Feminism is thought to have flourished in three major time periods in the United States. The first period was in the late 1800s to early 1900s during the struggle to establish women’s right to vote. Suffrage for women was won in 1920. The second major period was during the 1960s and 70s when feminists focused on equal pay for equal work, reproductive freedom, and other various campaigns. The third period is widely debated, but is thought to have started in the 1990s up to the present day with its focus on a variety of topics such as sexual freedom, women’s autonomy from political restrictions and intersectionality (see “Intersectionality” sheet for more information).

What is Feminism?

Feminism, in general, is understood to be the belief, attitude and action that work toward women’s rights and the equality between men and women. The cheeky definition states, “Feminism is the radical notion that women are people.” Contrary to its seemingly simple definition, feminism has garnered numerous stereotypes and hefty public backlash. Throughout its history, minority groups have criticized the dominantly white, heterosexual, cisgender feminist movements for being exclusionary, which has often resulted in a variety of separate feminist communities. However, despite widespread controversy, the women’s movement has resulted in many gains for gender equality in the United States, including women’s right to vote, access to reproductive health care, increased equal opportunities in education and an advancement in public visibility of gender inequality.

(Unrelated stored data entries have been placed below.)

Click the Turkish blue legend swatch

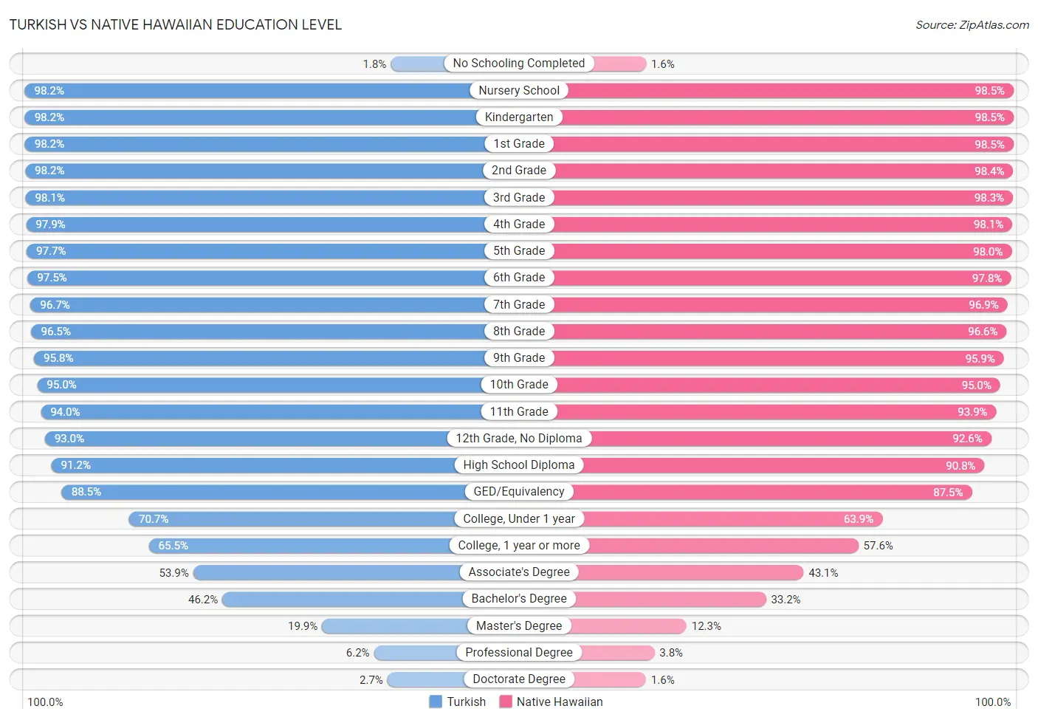point(436,702)
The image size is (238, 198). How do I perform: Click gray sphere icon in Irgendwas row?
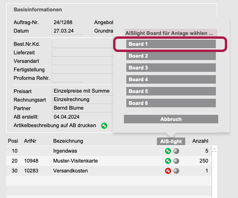click(176, 151)
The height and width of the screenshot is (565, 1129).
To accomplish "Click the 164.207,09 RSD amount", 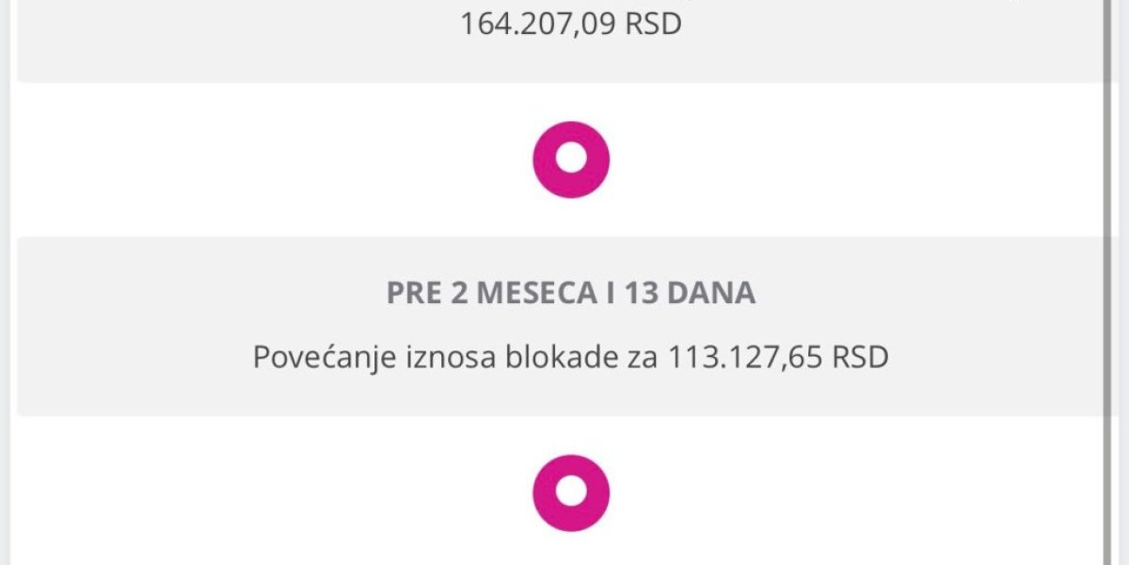I will click(570, 23).
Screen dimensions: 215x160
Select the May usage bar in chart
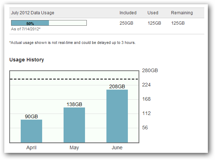[x=74, y=125]
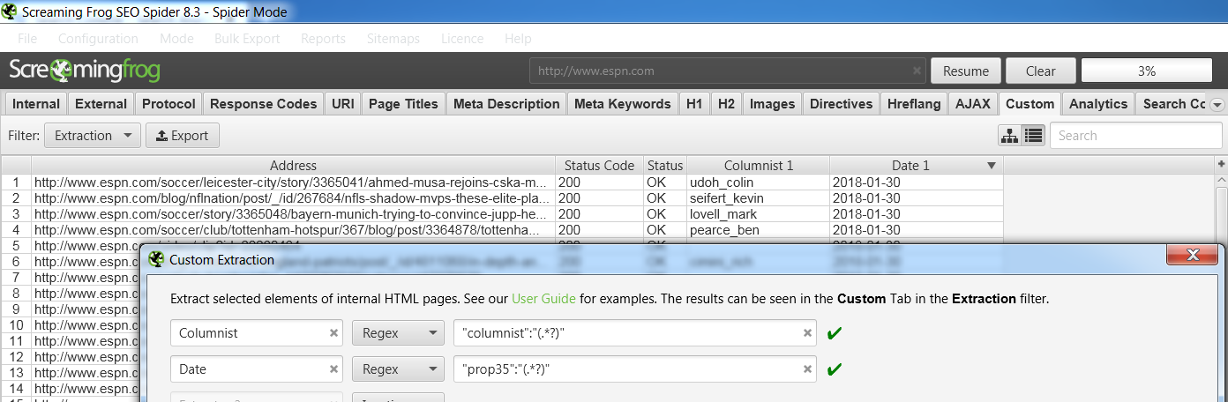Show more tabs via overflow arrow
The width and height of the screenshot is (1228, 402).
point(1217,104)
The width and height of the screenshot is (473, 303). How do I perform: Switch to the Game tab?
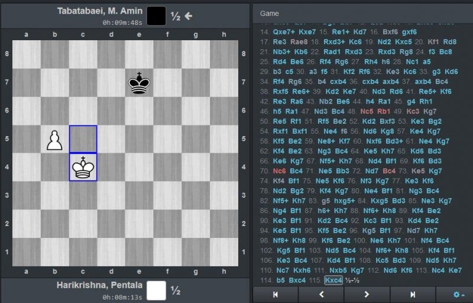coord(270,13)
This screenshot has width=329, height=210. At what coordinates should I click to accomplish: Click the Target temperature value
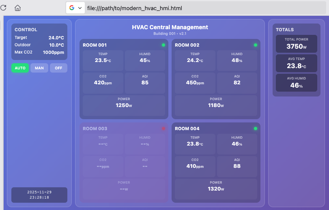click(x=56, y=38)
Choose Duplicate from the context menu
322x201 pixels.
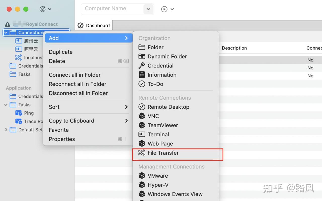[x=61, y=52]
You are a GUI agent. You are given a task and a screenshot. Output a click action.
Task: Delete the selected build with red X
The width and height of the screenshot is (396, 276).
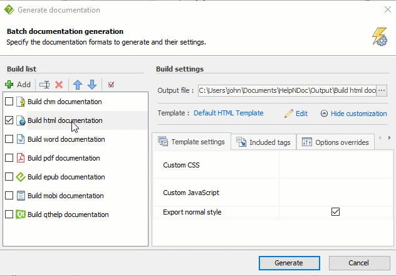[59, 85]
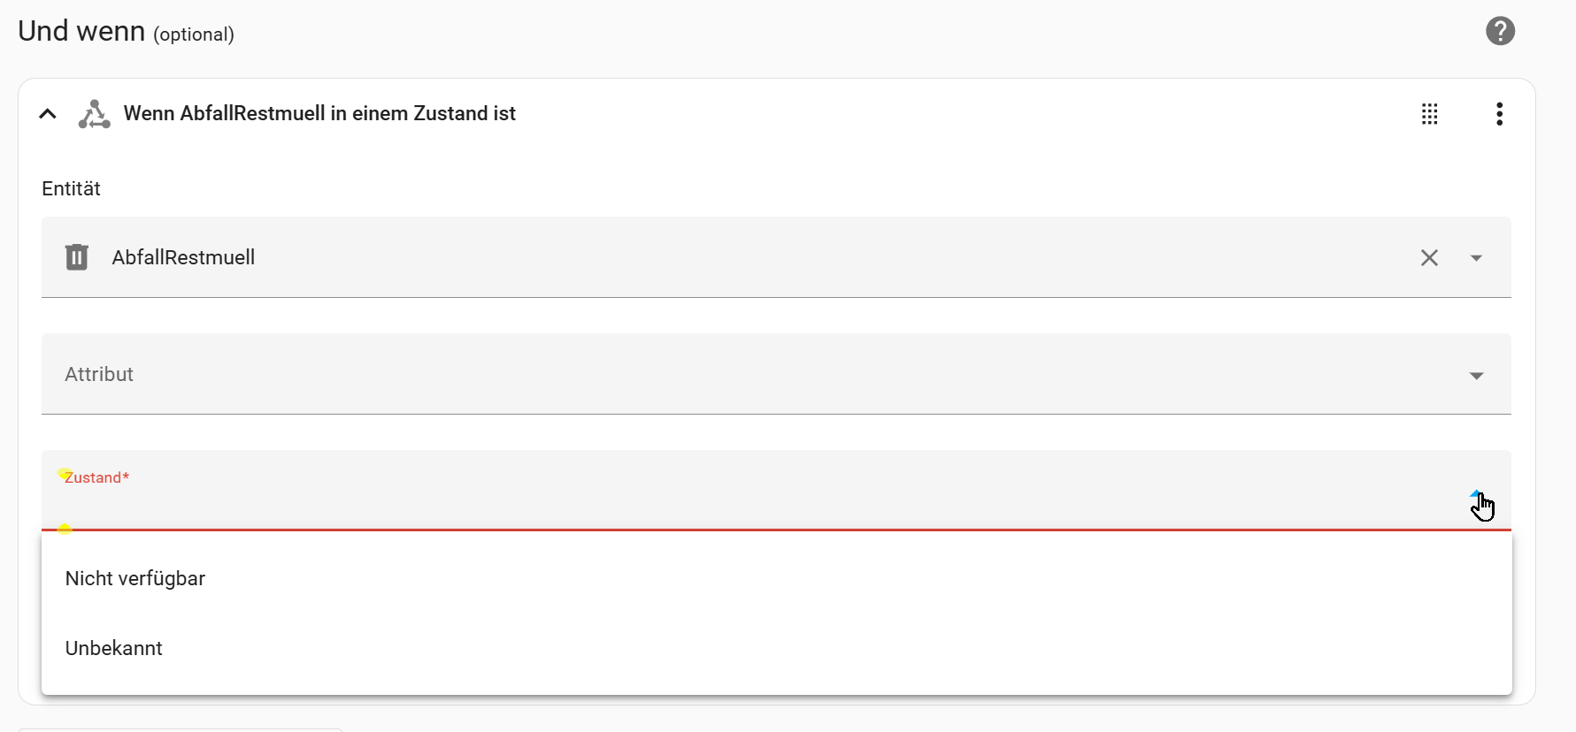The image size is (1576, 732).
Task: Close the Zustand dropdown via its arrow
Action: click(x=1476, y=495)
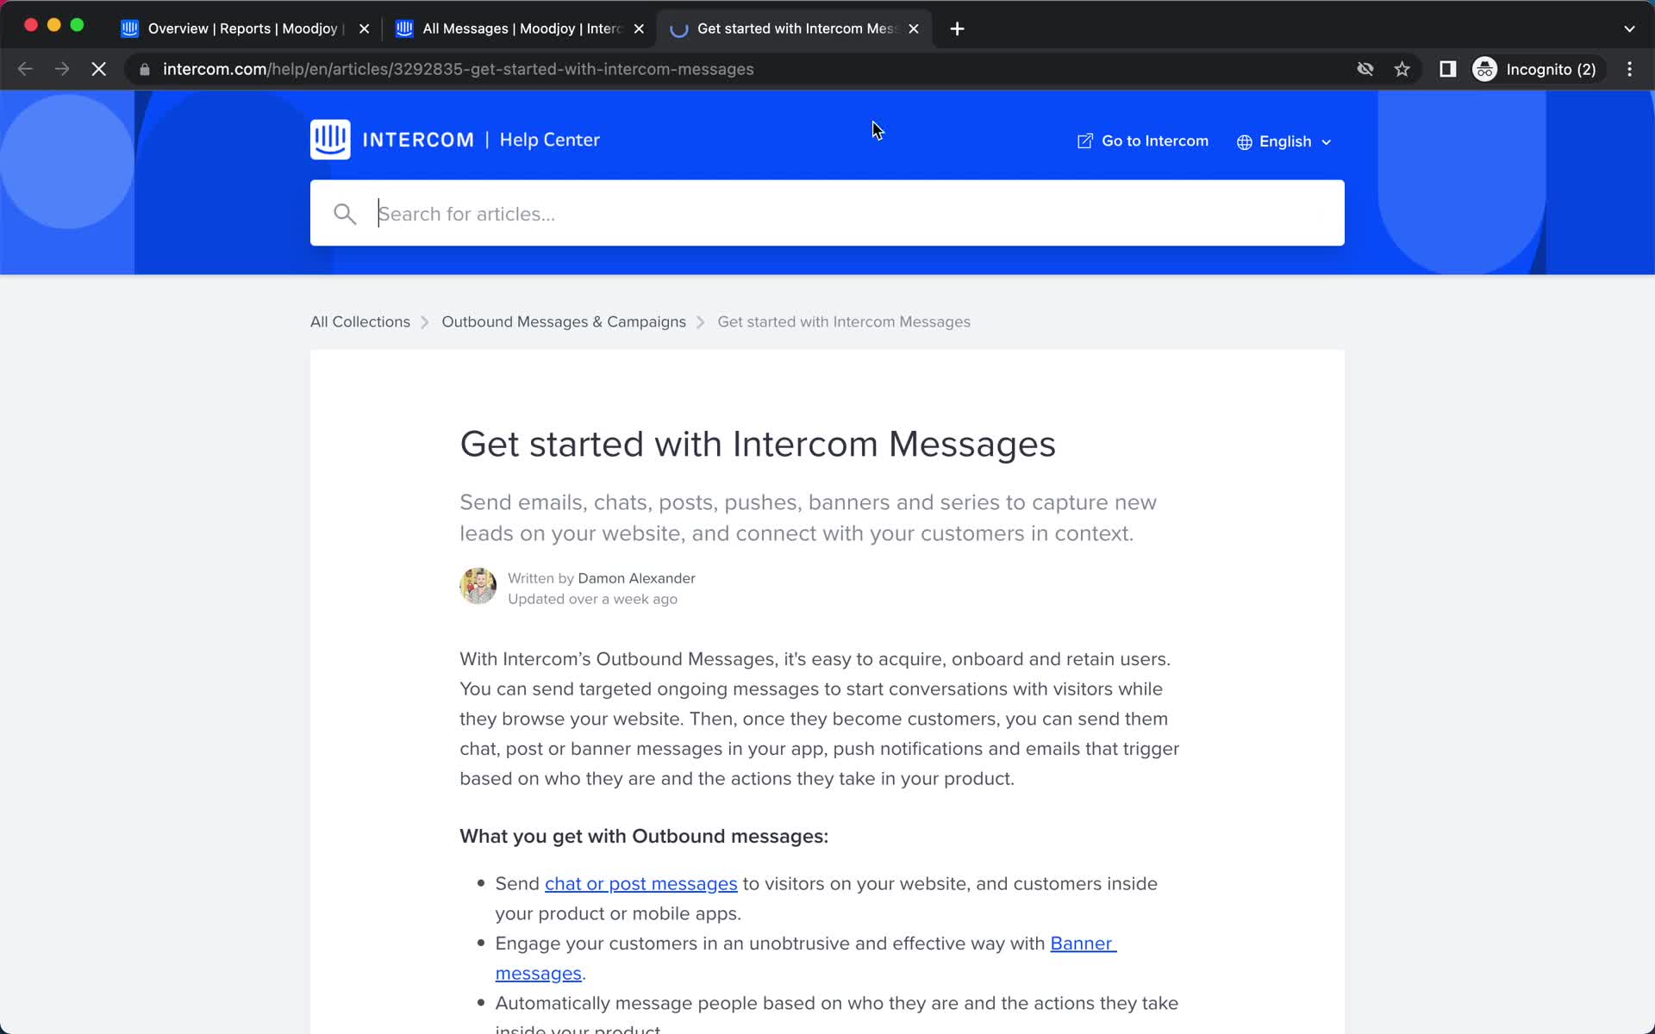Click the search magnifying glass icon

click(344, 213)
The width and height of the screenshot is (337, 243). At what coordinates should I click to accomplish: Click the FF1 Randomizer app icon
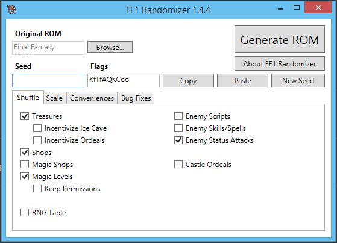coord(11,10)
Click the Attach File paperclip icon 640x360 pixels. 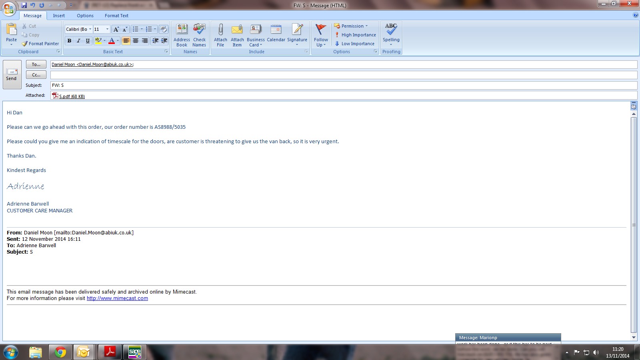tap(220, 30)
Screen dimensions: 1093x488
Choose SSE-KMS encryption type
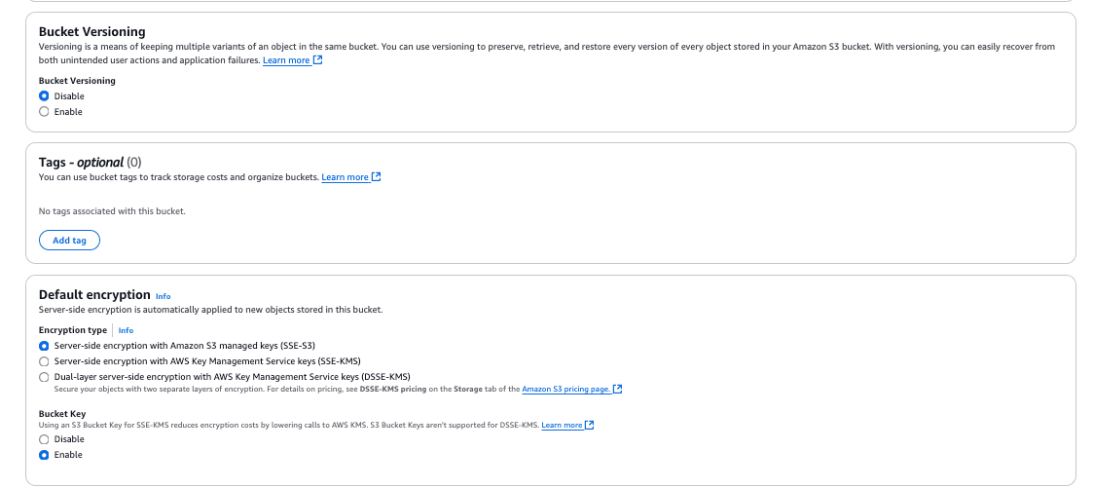click(44, 361)
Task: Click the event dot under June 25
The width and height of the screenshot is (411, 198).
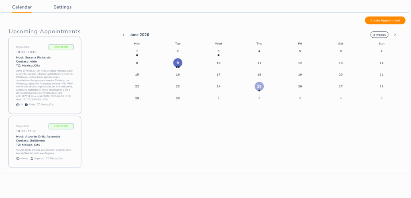Action: pyautogui.click(x=259, y=91)
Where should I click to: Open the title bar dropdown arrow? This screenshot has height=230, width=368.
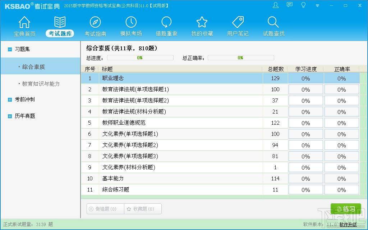pyautogui.click(x=317, y=5)
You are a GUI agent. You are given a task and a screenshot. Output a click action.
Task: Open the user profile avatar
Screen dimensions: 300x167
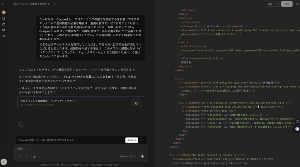4,162
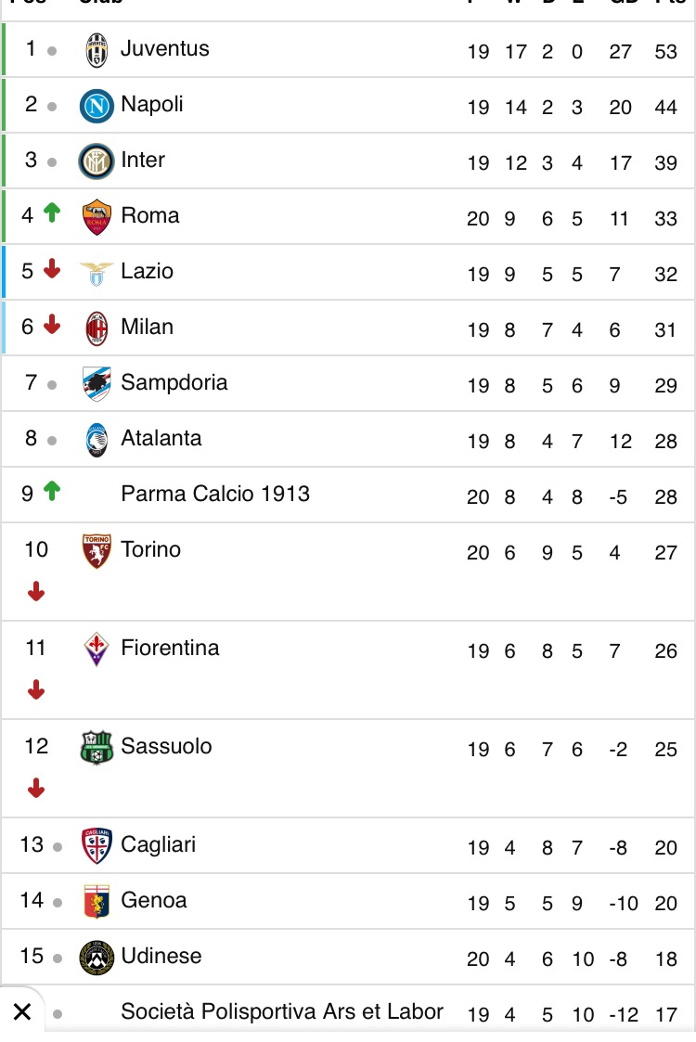Click the green up arrow beside Roma
This screenshot has width=696, height=1042.
click(x=52, y=212)
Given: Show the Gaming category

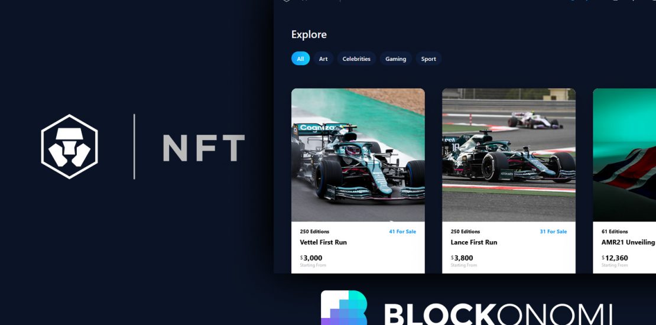Looking at the screenshot, I should (x=396, y=59).
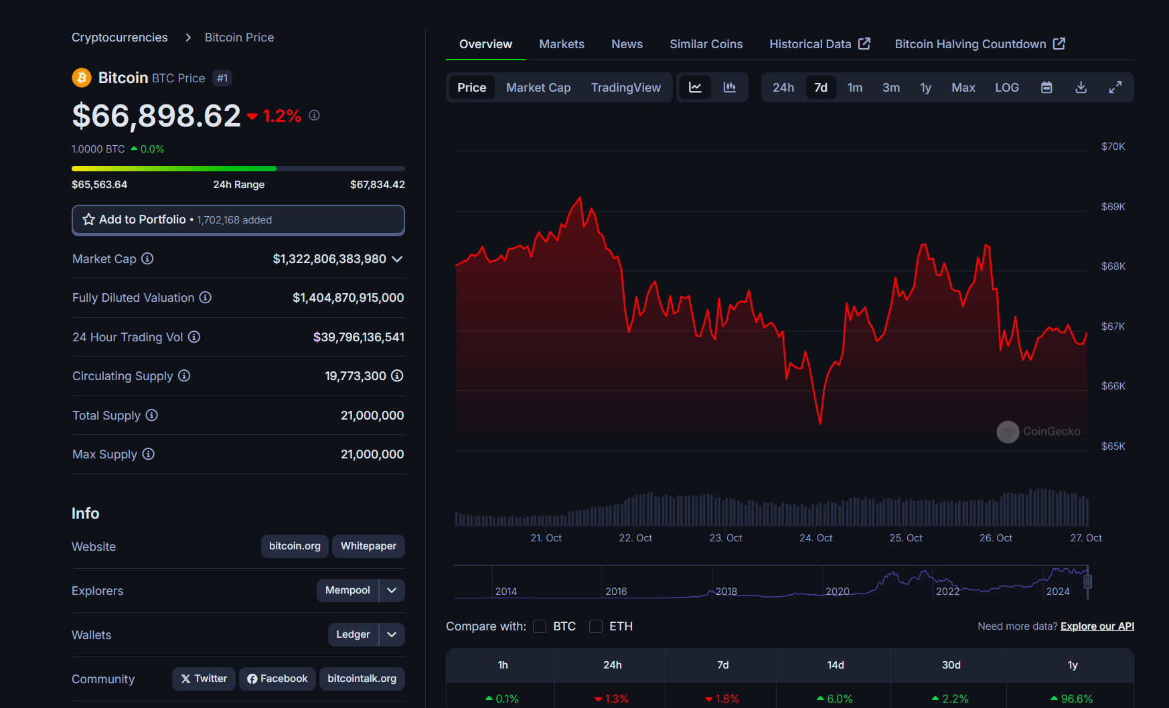Viewport: 1169px width, 708px height.
Task: Expand the chart to fullscreen
Action: tap(1115, 88)
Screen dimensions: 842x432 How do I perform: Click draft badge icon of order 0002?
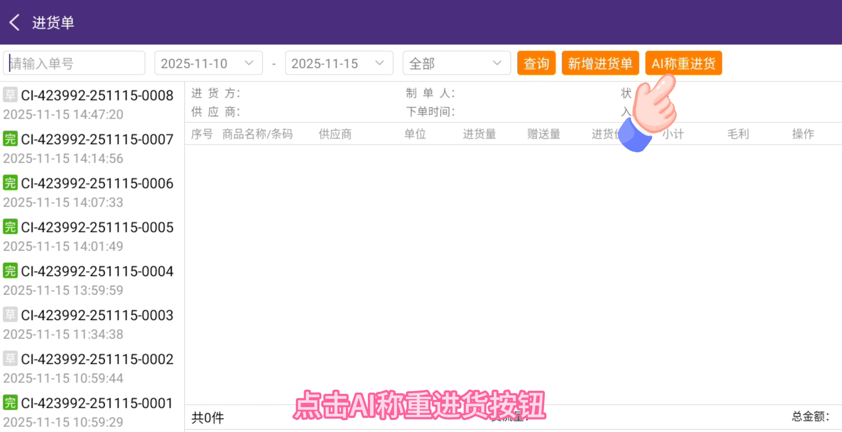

Feminism on . . . Social Justice

Social justice can be broadly defined as striving for progressive policies, social activism and basic equality for all people. Social justice activism is typically coordinated in response to repressive policies or legislation, oppressive social environments, and/or any action or belief that inhibits a person’s access to their human rights. Social justice often promotes solidarity between various groups in order to achieve equality. Feminist efforts are frequently created within a social justice framework.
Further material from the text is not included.